Despite four blown saves in that span, he'll head into the season as the Mariners' closer and one of the more underrated players in the league. Wilhelmsen, who mixed in a changeup to his arsenal this spring, posted a 2.50 ERA and struck out 87 in 79 1/3 innings.
Despite all the early trouble with League, the bullpen produced a 3.39 ERA, which was fifth best in the American League. The unit's 23.5 percent strikeout rate was third in the AL and the group had the best fastball velocity in the AL at 94.6 mph.
Mariners relievers also stranded 72 percent of inherited runners last season, third-best in the league.
It appears the same group will be back. Veteran left-hander Oliver Perez reinvented himself as a reliever and was joined by hard-throwing youngsters Stephen Pryor and Carter Capps in addition to Rule 5 pickup Lucas Luetge
But it all starts, or ends for that matter, with Wilhelmsen.
X-FACTOR: JUSTIN SMOAK: This is a make or break year for the Mariners slugger. Last year was supposed to be his breakout season, but things went south quick and he found himself sent to Triple-A Tacoma in July. He only hit .217 last year and that includes an incredible end to the season that saw him hit .341 in September/October. He also hit five of his career-high 19 home runs in that span. Had Smoak progressed the way everyone thought he would have when they acquired him for Cliff Lee in 2010, they likely wouldn't have had to add Morales and Morse. But, Smoak's decline is primarily the reason the Mariners made those moves. Now if Smoak carries his strong finish into this season, Seattle's offense will be even better than expected.

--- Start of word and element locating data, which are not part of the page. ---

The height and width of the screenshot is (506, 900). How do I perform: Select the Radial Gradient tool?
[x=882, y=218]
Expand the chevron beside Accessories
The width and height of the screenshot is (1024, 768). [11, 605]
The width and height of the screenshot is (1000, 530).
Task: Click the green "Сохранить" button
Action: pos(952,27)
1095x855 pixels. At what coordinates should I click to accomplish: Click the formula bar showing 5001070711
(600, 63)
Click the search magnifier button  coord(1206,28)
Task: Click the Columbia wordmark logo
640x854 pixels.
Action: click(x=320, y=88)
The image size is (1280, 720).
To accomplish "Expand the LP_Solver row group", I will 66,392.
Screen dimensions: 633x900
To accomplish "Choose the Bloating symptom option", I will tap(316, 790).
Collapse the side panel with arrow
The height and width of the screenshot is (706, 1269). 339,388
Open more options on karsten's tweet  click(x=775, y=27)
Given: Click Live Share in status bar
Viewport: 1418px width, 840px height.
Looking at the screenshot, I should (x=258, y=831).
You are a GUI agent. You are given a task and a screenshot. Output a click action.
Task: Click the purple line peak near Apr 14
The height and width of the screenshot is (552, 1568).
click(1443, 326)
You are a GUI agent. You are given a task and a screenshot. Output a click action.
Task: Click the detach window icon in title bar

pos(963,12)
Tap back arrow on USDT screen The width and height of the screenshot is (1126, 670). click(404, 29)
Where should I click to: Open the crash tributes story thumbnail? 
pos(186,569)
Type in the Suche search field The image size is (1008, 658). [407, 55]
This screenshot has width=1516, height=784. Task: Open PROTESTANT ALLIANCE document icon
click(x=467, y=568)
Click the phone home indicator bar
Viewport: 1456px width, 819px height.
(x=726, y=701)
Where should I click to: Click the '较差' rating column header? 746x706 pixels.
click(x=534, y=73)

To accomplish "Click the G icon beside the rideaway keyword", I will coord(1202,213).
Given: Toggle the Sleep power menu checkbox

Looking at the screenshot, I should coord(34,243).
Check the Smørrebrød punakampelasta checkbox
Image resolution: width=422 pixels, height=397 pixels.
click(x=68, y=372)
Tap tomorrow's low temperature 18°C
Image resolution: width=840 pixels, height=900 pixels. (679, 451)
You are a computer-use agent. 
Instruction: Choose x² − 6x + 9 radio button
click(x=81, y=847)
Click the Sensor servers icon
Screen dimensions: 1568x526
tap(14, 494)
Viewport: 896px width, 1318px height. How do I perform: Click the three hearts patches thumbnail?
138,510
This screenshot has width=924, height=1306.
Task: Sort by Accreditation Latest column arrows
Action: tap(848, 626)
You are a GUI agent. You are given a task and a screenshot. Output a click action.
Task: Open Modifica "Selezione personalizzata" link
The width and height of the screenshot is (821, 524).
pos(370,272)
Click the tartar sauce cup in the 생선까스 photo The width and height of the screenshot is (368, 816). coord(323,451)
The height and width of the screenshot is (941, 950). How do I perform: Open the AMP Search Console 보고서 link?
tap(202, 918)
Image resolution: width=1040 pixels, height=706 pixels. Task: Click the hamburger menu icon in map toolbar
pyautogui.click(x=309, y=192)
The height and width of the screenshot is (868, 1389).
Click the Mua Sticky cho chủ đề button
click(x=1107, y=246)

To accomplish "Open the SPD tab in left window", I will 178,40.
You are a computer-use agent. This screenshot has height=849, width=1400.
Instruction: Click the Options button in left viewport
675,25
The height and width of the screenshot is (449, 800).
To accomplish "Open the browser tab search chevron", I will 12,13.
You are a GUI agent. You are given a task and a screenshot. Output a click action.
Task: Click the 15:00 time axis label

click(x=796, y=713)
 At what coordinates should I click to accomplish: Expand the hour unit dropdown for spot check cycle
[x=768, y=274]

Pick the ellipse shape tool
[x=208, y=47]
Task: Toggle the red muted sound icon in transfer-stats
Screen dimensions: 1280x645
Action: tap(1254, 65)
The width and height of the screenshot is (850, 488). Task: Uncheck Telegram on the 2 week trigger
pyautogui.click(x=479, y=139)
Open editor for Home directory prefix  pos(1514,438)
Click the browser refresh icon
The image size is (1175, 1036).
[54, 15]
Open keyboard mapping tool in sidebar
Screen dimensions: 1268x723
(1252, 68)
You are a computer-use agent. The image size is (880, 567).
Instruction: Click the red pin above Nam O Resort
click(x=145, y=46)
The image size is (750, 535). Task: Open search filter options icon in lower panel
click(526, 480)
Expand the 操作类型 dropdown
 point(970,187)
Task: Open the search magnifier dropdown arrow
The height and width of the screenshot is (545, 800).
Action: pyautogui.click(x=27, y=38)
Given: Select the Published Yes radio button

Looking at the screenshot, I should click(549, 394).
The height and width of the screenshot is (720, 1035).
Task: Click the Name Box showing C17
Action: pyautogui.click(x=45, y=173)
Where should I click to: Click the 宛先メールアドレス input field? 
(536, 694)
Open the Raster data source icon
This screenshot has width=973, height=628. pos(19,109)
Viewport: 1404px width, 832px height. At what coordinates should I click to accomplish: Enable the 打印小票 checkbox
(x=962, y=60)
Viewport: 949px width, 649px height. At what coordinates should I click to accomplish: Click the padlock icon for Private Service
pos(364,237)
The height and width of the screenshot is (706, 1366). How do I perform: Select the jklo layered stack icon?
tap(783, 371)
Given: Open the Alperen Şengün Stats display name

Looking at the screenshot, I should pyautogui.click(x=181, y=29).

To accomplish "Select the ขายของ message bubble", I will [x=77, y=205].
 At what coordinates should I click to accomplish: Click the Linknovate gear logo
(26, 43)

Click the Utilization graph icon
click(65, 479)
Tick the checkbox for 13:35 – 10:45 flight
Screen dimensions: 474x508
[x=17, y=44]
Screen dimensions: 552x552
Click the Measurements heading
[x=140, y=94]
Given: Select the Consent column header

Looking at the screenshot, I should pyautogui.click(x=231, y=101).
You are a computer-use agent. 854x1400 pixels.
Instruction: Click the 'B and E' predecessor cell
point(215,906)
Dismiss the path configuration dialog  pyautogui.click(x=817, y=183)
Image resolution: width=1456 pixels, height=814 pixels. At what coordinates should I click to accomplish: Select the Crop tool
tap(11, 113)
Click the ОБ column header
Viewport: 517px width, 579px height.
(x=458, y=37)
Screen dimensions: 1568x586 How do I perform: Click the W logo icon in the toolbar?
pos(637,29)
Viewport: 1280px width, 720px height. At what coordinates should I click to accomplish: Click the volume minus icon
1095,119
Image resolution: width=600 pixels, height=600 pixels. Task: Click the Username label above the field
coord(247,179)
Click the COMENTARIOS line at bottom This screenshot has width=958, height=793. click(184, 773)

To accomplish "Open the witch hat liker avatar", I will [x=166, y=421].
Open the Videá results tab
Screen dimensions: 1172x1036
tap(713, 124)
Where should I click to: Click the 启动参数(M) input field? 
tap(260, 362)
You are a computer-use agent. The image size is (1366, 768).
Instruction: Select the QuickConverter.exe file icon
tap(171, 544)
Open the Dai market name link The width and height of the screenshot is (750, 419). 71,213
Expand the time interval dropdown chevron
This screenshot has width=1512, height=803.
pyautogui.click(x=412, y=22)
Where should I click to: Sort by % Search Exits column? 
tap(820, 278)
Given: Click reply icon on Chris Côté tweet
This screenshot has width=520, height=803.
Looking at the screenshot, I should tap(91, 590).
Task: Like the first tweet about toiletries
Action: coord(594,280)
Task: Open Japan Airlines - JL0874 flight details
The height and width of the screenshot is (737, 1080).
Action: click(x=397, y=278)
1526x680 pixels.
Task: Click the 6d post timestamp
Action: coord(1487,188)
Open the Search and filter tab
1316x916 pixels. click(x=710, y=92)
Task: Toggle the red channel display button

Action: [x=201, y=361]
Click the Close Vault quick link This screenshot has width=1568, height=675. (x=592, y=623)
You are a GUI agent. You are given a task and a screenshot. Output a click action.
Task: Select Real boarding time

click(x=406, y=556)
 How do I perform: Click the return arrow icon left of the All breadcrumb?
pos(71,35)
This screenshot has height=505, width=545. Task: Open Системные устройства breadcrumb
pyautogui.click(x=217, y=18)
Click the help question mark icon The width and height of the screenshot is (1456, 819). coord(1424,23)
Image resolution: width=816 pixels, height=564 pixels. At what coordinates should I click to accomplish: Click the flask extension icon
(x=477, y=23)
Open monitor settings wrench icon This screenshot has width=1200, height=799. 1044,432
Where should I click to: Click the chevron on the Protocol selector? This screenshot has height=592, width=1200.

With the Los Angeles Angels, Texas Rangers, and Oakland A's all set to compete for an AL West title with rosters built to win now, the Mariners will likely find themselves on the outside looking in this year. But, that doesn't mean this is a lost year. In fact when the Mariners do start to turn it around, they will look at this year as the one where it all began to change. There are some things to be excited about. The lineup took its lumps last year, but the growing pains should be gone, especially with the influx of veterans. There are few better pitchers in baseball than Felix Hernandez. Just him being there makes everyone better. And help is on the way. But the real silver lining, they won't finish last. Thanks Houston.